# Arrrrrrrrrrrr!!!!!!!.........Jim lad.



## DiabeticDave (Sep 16, 2009)

A pirate walked into a bar and the bartender said, 'Hey, I haven't seen you in a while. What happened? You look terrible.' 

'What do you mean?' said the pirate, 'I feel fine.' 

Bartender, 'What about the wooden leg? You didn't have that before.' 

Pirate, 'Well, we were in a battle and I got hit with a cannon ball, but I'm fine now.' 

Bartender, 'Well, OK, but what about that hook ? What happened to your hand?' 

Pirate, 'We were in another battle. I boarded a ship and got into a sword fight. My hand was cut off. I got fitted with a hook. I'm fine, really.' 

Bartender 'What about that eye patch?' 

Pirate, 'Oh, one day we were at sea and a flock of birds flew over.
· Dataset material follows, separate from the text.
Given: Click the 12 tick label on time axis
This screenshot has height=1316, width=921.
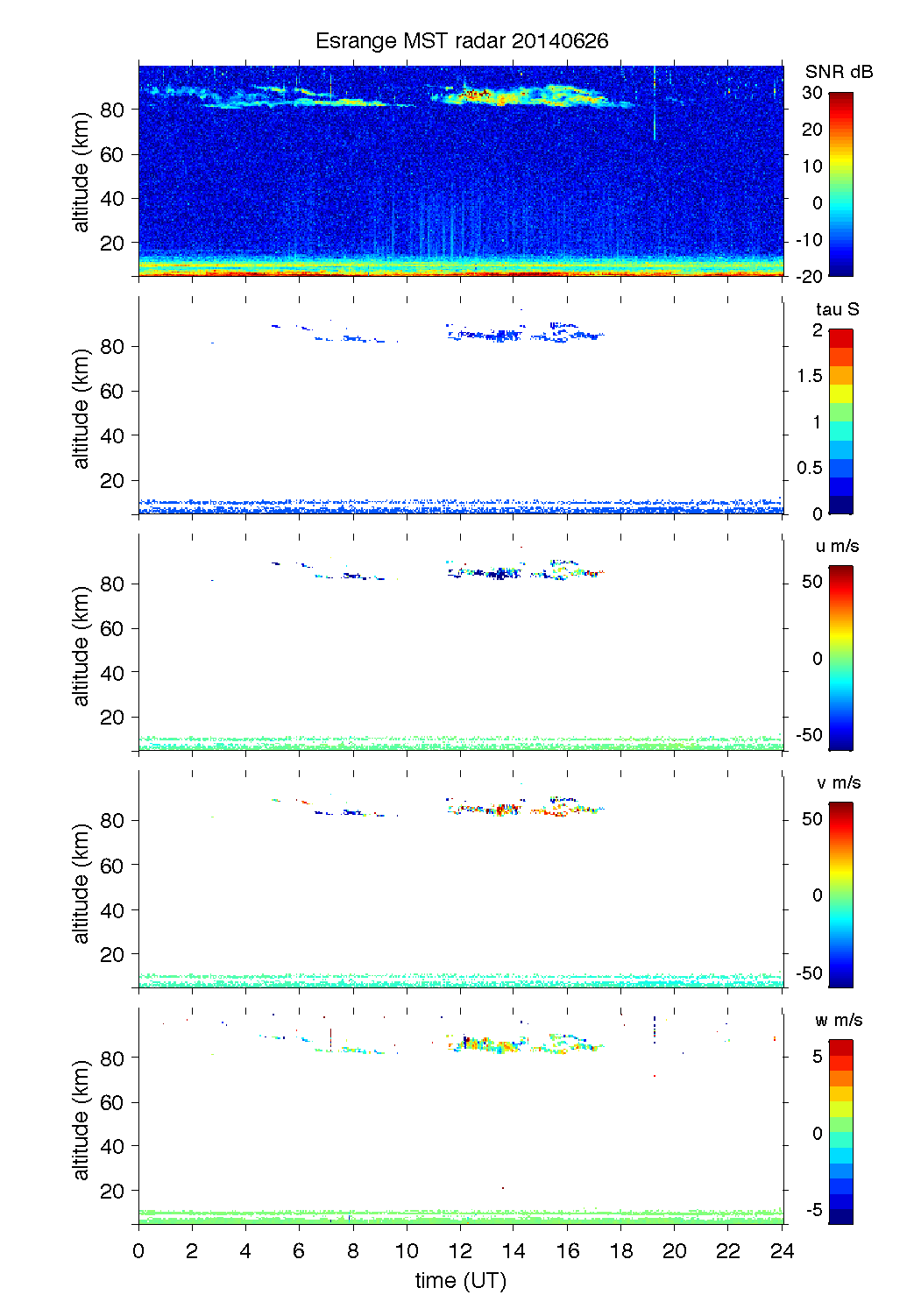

I looked up and one of them **** in my eye.' 

'You're kidding,' said the bartender, 'you lost an eye just from bird ****' 

Pirate, 'It was my first day with the hook.'


----------



## Steff (Sep 16, 2009)

pmsl


----------



## insulinaddict09 (Sep 16, 2009)

*Loving it !!*


----------



## DiabeticDave (Sep 16, 2009)

Talking of loving it..........when I was younger, I saw that 'Black Beauty' race on TV.........now there's a dark horse.


----------